At my 99 county meetings, one of the most common concerns I hear from employers
is the widening gap between job openings and workers available to fill them.
The need for employees is a clear and urgent need for so many businesses in
Iowa, from the skilled trades to entry level positions. As a member of the
Senate Career and Technical Education Caucus, I support workforce education and
training programs to help workers advance their careers and businesses to grow,
thrive and serve their customers. 

 

At the policymaking tables in
Washington, I pursue tax, trade, antitrust and intellectual property policies
to help give U.S. businesses the best possible competitive advantage. For
example, from the Senate Judiciary Committee I’ve led bipartisan efforts to
protect American intellectual
property (IP)
, curb data thieves from stealing lucrative high-tech secrets
and sensitive information and crack
down on counterfeit merchandise that harm U.S. manufacturers and put
consumer safety at risk. America also needs enforceable international trade
agreements to prevent forced technology transfers, anticompetitive subsidies
and state-sanctioned IP theft that undermine America’s competitiveness. I’m
co-sponsoring bipartisan reforms to prevent abuse of Section 232 tariffs that
can lead to harmful retaliatory tariffs on farmers and manufacturers.
Competitive tax regimes for U.S. corporations and small businesses help create
jobs, boost wages and cultivate growth and expansion.

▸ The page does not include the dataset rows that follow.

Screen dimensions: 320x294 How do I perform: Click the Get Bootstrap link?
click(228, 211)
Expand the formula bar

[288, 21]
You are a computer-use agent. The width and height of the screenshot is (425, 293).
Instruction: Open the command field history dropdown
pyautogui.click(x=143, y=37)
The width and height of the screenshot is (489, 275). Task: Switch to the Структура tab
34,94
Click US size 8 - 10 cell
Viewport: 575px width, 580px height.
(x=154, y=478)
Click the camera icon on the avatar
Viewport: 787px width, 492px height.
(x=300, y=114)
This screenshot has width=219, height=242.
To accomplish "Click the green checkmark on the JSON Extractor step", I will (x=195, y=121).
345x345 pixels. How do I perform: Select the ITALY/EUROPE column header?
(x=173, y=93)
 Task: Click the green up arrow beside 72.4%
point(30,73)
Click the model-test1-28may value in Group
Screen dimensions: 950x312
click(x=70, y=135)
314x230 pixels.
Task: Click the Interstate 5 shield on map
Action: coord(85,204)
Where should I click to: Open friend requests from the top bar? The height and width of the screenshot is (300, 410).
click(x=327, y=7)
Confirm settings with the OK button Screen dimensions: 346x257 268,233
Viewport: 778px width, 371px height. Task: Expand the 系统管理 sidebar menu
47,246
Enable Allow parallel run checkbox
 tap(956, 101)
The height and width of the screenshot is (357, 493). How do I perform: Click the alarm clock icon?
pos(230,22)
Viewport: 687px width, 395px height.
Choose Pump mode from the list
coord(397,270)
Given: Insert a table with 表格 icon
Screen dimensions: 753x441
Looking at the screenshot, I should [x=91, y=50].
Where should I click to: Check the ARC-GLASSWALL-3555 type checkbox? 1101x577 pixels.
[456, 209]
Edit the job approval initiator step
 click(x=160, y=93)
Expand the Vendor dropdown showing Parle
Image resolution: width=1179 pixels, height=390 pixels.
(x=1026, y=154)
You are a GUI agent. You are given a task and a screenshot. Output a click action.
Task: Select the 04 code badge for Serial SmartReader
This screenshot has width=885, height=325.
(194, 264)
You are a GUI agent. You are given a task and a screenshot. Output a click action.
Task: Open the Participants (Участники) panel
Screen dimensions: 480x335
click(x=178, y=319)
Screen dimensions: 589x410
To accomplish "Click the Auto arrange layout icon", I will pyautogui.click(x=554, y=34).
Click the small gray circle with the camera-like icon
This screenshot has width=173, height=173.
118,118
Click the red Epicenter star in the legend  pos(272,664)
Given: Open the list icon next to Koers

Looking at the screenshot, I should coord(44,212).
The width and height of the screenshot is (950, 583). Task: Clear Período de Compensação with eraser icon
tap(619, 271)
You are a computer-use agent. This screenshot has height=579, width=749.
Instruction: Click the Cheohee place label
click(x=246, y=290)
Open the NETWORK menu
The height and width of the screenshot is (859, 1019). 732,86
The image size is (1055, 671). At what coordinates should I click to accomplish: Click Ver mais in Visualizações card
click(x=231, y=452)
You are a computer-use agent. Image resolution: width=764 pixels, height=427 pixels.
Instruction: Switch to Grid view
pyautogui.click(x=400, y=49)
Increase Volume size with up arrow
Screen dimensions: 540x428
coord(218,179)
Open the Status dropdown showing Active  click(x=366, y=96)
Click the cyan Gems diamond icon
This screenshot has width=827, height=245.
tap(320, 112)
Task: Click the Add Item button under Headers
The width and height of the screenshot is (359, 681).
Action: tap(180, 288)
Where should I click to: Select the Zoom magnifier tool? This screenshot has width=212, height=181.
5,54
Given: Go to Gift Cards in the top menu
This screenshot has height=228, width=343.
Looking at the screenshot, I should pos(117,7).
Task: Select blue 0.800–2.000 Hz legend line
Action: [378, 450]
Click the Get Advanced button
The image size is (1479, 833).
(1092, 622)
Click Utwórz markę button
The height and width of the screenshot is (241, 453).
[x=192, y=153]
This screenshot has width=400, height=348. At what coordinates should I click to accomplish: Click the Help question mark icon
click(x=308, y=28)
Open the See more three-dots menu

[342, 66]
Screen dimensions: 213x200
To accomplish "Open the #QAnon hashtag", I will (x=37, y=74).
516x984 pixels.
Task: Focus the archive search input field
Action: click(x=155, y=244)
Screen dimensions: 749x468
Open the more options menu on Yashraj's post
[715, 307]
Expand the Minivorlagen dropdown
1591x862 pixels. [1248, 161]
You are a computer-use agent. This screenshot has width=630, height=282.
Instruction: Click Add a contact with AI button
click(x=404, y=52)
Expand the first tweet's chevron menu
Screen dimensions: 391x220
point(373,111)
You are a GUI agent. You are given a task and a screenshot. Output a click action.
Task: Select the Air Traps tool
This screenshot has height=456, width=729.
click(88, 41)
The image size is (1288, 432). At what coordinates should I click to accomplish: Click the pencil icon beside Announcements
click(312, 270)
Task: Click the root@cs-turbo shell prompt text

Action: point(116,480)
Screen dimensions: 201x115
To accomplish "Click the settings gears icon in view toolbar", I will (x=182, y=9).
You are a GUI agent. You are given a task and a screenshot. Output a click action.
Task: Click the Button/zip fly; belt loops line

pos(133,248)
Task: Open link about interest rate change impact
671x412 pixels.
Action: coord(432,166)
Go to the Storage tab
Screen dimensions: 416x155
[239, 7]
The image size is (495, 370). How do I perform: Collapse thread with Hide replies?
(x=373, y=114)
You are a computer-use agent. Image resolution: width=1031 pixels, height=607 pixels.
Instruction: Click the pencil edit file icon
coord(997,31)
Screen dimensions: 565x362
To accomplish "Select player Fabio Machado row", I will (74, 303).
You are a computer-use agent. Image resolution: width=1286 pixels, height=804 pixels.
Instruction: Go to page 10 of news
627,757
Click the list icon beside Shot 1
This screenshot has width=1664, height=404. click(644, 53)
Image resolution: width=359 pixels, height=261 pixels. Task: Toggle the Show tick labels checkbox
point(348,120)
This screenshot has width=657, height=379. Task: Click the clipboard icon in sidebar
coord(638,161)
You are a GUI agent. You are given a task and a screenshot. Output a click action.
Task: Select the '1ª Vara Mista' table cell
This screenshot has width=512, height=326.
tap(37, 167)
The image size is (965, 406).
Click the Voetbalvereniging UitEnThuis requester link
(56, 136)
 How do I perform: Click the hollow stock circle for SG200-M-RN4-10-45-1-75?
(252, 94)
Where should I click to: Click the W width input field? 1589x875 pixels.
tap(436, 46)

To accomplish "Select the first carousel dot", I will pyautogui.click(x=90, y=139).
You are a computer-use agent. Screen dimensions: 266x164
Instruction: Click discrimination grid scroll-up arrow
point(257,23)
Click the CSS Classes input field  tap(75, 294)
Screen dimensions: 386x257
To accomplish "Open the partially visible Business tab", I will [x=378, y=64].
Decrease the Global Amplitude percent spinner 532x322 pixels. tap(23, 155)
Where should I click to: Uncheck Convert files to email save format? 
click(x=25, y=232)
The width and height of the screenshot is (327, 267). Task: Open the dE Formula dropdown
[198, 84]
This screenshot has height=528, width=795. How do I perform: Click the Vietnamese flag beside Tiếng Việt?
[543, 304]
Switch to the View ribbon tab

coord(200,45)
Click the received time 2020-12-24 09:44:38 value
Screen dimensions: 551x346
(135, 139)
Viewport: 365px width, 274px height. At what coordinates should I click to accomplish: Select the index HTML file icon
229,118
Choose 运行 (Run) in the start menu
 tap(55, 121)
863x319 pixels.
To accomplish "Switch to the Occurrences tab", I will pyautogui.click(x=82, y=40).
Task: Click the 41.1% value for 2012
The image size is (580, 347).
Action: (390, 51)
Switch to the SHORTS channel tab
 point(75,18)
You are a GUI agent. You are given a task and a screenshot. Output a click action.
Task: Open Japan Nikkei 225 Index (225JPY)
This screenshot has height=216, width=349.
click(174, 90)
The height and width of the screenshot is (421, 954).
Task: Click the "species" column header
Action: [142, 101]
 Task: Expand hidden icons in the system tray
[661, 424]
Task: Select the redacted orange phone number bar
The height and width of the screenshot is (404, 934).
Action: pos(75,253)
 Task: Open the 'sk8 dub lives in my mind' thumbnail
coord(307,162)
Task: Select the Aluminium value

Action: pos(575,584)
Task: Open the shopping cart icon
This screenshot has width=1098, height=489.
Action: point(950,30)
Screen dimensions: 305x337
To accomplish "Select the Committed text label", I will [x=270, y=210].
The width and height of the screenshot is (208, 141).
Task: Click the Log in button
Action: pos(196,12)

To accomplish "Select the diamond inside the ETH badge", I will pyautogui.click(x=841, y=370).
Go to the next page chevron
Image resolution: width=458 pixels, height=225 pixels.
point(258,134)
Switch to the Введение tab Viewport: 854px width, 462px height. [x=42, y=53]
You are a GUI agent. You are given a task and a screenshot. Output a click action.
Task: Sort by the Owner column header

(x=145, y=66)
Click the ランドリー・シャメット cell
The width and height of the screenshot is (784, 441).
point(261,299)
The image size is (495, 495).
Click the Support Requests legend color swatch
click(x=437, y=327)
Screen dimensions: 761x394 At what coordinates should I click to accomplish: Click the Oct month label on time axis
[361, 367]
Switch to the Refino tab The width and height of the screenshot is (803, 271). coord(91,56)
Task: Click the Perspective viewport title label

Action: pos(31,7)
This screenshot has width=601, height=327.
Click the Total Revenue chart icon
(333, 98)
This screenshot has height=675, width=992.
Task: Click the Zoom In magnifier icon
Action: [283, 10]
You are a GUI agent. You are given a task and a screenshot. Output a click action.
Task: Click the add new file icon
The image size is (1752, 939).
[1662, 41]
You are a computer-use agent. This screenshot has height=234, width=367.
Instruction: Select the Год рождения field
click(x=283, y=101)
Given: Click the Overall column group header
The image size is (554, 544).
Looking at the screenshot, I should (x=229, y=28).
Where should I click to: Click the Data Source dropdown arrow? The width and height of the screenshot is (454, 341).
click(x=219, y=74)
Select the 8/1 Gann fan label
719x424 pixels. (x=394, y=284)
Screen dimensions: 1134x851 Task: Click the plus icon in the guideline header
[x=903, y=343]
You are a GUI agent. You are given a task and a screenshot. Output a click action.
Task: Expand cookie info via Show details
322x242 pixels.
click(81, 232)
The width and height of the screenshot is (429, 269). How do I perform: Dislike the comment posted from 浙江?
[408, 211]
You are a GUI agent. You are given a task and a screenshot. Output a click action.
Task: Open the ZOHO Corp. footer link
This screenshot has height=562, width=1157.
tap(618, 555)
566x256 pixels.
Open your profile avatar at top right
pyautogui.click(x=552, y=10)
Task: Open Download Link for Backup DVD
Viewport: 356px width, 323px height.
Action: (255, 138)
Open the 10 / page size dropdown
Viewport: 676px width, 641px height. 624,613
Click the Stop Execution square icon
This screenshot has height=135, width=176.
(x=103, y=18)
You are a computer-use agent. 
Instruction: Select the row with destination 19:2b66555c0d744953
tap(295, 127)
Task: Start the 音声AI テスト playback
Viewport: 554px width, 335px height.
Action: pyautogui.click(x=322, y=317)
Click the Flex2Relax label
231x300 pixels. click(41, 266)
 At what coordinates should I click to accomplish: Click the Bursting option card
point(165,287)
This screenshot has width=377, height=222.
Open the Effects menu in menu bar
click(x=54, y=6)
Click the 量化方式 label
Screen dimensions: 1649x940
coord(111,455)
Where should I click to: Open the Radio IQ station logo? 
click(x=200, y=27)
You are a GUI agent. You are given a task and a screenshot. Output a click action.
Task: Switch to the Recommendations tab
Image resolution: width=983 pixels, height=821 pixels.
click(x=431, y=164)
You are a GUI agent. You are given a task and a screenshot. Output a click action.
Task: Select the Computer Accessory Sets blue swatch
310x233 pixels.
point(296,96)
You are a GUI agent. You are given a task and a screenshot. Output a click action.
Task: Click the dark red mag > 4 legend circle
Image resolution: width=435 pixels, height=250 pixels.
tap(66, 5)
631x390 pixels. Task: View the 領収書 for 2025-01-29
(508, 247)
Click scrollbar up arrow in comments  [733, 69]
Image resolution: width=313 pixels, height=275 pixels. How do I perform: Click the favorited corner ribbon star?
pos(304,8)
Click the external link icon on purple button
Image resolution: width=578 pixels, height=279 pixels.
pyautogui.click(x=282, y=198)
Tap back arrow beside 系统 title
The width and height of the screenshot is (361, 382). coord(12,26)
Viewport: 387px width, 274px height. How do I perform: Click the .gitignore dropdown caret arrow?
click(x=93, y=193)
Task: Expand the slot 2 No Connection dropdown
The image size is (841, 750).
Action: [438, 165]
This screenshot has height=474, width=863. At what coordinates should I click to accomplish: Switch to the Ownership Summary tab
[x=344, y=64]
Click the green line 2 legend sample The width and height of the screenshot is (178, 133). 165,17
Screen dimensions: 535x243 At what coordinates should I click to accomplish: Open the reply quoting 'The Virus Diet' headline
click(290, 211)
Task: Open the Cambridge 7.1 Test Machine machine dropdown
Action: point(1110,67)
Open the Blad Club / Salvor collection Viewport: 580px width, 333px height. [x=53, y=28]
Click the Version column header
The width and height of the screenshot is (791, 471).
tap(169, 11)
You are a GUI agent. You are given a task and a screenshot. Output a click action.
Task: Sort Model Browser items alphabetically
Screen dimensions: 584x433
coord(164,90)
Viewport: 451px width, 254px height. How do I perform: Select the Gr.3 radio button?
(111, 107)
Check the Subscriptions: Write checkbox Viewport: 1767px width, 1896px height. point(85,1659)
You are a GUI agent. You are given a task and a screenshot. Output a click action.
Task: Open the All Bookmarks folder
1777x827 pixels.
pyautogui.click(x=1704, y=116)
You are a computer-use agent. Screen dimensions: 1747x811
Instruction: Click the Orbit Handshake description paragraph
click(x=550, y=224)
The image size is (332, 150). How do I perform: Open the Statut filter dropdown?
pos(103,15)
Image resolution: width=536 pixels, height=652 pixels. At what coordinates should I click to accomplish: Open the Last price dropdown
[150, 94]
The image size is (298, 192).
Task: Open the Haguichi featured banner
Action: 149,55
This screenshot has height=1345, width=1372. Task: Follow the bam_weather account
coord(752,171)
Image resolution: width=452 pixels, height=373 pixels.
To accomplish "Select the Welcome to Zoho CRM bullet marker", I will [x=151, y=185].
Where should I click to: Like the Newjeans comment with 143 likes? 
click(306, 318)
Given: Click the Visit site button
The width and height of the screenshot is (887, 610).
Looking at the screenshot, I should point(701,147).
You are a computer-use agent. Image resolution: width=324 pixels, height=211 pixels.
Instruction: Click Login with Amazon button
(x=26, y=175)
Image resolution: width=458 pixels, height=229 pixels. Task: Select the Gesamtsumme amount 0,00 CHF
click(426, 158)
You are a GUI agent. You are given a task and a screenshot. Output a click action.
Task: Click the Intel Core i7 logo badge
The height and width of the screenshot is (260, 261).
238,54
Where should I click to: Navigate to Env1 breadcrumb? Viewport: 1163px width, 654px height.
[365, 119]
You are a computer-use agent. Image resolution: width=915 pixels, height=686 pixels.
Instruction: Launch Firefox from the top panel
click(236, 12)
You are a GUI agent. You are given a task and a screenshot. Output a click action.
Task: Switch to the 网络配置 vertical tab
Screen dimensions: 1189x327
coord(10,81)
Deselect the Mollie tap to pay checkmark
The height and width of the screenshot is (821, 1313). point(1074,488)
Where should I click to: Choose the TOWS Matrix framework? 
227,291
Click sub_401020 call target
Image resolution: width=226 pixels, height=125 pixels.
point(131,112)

The Tax Cuts and Jobs
Act
I helped steer in 2017 to President Trump’s desk created the pro-growth
foundation that added nearly 500,000 manufacturing jobs in the United States.
The historic USMCA trade agreement was another big boost to U.S. manufacturing.
That was before COVID-19 reached our shores and tapped the brakes on the best
economic expansion in a half-century. Instead of embracing these pro-growth tax
policies that work, the Biden administration wants to raise taxes that would
choke capital investment, the lifeblood for manufacturing, entrepreneurism and
innovation in America.

 

Q: What’s your message to Iowans
during national manufacturing month?

 

A: We need to toot our own horn more
often. The two words that best encapsulate Iowa’s workforce are quality
and productivity. At my 99 county meetings, I make a point to include stops at
local manufacturers and factory floors so that I hear what’s on the minds of
employers and workers. This year 19 of my 99 county meetings were held in local
manufacturing facilities. Before opening up for a Q&A with workers, I take
a tour of the business to learn more about their work and the manufacturing
processes and products. Without exception, I’m impressed with the people who
are producing state of the art equipment and products in our local communities.
The craftsmanship, work ethic and high-tech expertise reinforce what I’ve long
known – Iowa doesn’t brag enough about its workforce and industry. From a
business in Chickasaw County that offers full sheet metal fabrication and
engineering services to a drilling equipment manufacturer in Clarke County, an
electronic product manufacturer in Linn County and a world class foundry in
Union County, the success of these manufacturers depends on the technicians,
engineers, and skilled trades people who deliver top-notch craftsmanship to
produce high-quality products that industries around the world depend upon,
from mining to aerospace, agriculture, construction and the military, including
specialized equipment used for the presidential helicopter, Marine One. This is
all happening in our own backyard.

 

Before I was elected to
Congress, I worked for a decade on the factory floor and punched a clock as a
card-carrying union member. These manufacturing jobs are the backbone of
America’s manufacturing base that build strong families, strong communities and
a strong nation. As our manufacturing sector innovates with advanced
technology, it’s more important than ever for job training to keep pace with
growth and opportunity. If Washington gets its act together, there’s even more
growth on the horizon. I supported the bipartisan Senate infrastructure bill
that would make crucial investment in Iowa’s roads, bridges, waterways,
airports and rural broadband. If enacted into law, Iowa’s manufacturing sector
and workforce would be even busier for the next decade and beyond.

 

October is National
Manufacturing Month.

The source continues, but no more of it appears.